WHAT YOU HAVE TO DO —
Only one stretch of the listing below is wanted. Begin at the line that has "Click 開始 to", stop after the line that has "The image size is (812, 504).", and repeat every line in between exactly.
[Opening GIVEN RECORDS section]
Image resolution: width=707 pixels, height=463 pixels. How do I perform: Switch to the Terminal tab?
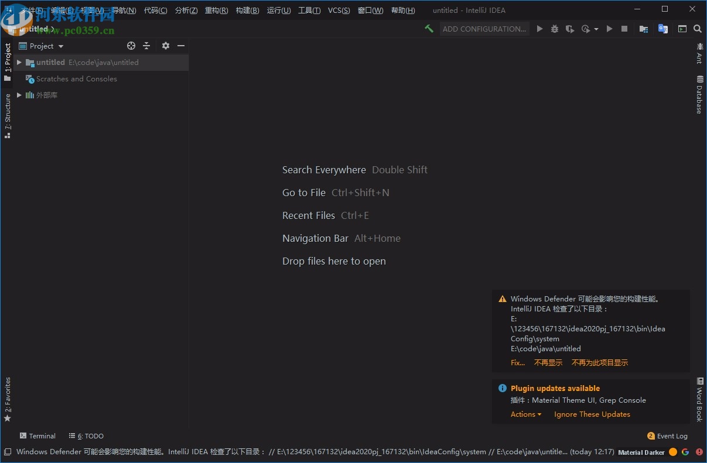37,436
[Closing GIVEN RECORDS section]
[Opening GIVEN RECORDS section]
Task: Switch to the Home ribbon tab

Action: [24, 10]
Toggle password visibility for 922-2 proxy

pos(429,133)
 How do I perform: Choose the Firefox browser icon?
[Closing GIVEN RECORDS section]
[Opening GIVEN RECORDS section]
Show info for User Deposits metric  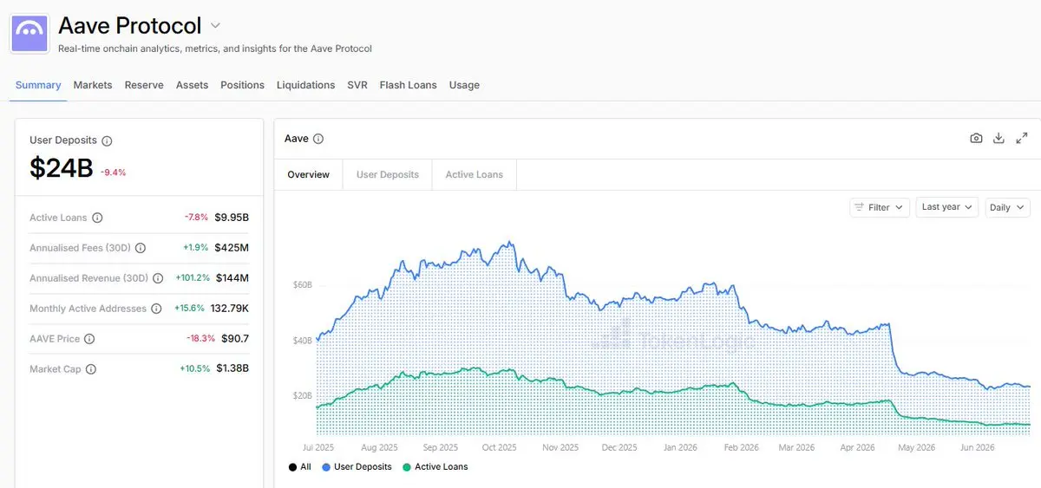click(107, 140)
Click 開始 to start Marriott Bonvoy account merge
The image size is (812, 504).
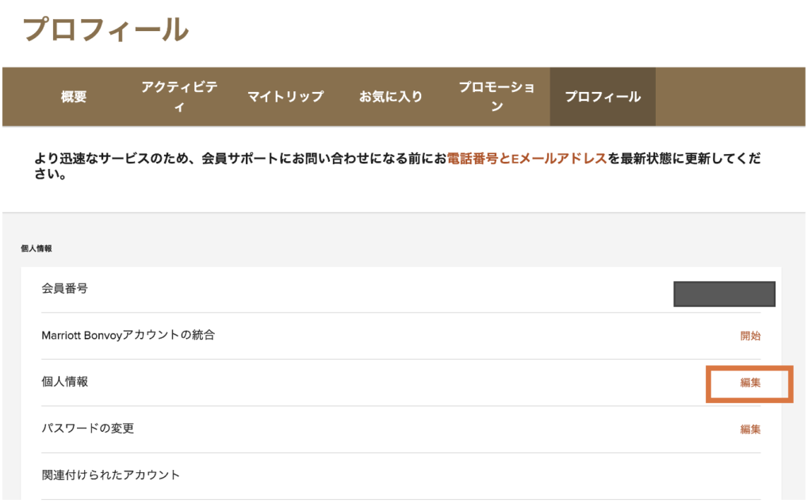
[Closing GIVEN RECORDS section]
RESPONSE —
Click 開始 to start Marriott Bonvoy account merge
The image size is (812, 504).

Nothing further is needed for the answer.